---------- PROVIDED DATA ----------

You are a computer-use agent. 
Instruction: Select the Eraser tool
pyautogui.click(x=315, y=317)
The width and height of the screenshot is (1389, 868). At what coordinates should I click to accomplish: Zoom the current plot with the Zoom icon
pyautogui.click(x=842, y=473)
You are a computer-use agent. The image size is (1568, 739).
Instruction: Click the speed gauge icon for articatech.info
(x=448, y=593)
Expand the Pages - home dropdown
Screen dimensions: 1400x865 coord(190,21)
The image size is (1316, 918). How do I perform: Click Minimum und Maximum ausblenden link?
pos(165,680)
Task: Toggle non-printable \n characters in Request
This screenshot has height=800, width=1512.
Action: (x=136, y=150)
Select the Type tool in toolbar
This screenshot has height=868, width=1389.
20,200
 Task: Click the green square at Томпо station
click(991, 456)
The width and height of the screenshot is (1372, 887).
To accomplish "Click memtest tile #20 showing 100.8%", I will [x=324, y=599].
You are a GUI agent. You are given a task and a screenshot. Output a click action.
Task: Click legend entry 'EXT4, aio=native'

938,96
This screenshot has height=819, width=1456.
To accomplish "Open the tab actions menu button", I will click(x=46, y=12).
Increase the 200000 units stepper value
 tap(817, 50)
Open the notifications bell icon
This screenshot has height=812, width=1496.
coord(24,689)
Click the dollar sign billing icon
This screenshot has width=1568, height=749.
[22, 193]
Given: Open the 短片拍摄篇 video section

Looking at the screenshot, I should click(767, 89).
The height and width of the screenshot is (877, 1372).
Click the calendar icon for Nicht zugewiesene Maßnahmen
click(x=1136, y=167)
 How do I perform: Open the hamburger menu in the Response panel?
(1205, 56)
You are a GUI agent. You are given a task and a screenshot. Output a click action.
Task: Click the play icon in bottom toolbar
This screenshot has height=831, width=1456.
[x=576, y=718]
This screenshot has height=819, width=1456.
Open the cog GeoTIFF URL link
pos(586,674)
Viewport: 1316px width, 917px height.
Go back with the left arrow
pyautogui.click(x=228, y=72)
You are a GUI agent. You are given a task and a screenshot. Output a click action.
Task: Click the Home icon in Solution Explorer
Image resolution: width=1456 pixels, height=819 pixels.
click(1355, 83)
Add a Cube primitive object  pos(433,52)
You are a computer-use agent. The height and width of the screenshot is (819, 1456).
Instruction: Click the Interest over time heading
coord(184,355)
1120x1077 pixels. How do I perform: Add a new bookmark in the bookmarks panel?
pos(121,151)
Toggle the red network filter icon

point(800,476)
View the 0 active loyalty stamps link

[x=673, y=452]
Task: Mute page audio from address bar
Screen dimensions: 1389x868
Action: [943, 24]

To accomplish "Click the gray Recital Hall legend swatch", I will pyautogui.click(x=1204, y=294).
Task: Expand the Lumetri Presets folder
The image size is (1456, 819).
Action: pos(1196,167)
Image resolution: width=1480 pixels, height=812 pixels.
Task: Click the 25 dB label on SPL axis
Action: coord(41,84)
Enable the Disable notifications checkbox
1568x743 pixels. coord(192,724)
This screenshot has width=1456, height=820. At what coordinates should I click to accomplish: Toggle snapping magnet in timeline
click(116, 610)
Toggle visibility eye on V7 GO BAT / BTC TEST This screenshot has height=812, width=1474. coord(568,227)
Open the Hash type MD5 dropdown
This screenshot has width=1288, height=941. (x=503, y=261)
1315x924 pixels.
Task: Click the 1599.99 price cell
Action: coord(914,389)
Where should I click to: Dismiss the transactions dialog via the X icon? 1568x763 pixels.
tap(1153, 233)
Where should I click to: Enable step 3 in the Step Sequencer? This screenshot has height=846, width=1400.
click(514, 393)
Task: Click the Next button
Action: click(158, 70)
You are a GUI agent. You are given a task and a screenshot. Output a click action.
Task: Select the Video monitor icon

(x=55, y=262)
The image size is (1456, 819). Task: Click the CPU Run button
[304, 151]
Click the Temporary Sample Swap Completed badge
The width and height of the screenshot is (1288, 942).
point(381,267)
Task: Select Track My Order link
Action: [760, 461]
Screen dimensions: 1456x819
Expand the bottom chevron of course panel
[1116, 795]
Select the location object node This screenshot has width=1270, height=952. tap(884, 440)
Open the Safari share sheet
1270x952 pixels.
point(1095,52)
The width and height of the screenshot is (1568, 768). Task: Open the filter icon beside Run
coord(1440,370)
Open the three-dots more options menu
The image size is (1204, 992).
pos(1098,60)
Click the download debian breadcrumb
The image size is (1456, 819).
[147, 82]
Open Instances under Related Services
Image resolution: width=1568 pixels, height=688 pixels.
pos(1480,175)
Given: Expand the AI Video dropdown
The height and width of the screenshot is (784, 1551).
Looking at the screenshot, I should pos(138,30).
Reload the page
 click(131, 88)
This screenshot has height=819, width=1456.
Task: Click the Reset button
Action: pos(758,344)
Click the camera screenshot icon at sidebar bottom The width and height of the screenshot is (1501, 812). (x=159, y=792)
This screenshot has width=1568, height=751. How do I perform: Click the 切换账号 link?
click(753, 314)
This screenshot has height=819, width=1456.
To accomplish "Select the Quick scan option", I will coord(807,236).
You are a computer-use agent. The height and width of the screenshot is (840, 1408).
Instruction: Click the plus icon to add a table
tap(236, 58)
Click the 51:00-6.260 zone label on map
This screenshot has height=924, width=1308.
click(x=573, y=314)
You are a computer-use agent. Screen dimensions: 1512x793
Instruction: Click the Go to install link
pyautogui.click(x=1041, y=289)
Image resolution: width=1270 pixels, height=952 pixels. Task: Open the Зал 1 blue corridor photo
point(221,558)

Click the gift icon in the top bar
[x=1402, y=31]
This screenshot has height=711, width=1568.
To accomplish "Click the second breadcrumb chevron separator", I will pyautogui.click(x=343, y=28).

----------

=== PROBLEM ===
Starting with the first line of the data above, copy each line exactly until you reach the line with "Task: Click the play icon in bottom toolbar"; include that line as well.

=== OUTPUT BELOW ===
You are a computer-use agent. 
Instruction: Select the Eraser tool
pyautogui.click(x=315, y=317)
The width and height of the screenshot is (1389, 868). At what coordinates should I click to accomplish: Zoom the current plot with the Zoom icon
pyautogui.click(x=842, y=473)
You are a computer-use agent. The image size is (1568, 739).
Instruction: Click the speed gauge icon for articatech.info
(x=448, y=593)
Expand the Pages - home dropdown
Screen dimensions: 1400x865 coord(190,21)
The image size is (1316, 918). How do I perform: Click Minimum und Maximum ausblenden link?
pos(165,680)
Task: Toggle non-printable \n characters in Request
This screenshot has height=800, width=1512.
Action: (x=136, y=150)
Select the Type tool in toolbar
This screenshot has height=868, width=1389.
20,200
 Task: Click the green square at Томпо station
click(991, 456)
The width and height of the screenshot is (1372, 887).
To accomplish "Click memtest tile #20 showing 100.8%", I will [x=324, y=599].
You are a GUI agent. You are given a task and a screenshot. Output a click action.
Task: Click legend entry 'EXT4, aio=native'

938,96
This screenshot has height=819, width=1456.
To accomplish "Open the tab actions menu button", I will click(x=46, y=12).
Increase the 200000 units stepper value
 tap(817, 50)
Open the notifications bell icon
This screenshot has height=812, width=1496.
coord(24,689)
Click the dollar sign billing icon
This screenshot has width=1568, height=749.
[22, 193]
Given: Open the 短片拍摄篇 video section

Looking at the screenshot, I should click(767, 89).
The height and width of the screenshot is (877, 1372).
Click the calendar icon for Nicht zugewiesene Maßnahmen
click(x=1136, y=167)
 How do I perform: Open the hamburger menu in the Response panel?
(1205, 56)
You are a GUI agent. You are given a task and a screenshot. Output a click action.
Task: Click the play icon in bottom toolbar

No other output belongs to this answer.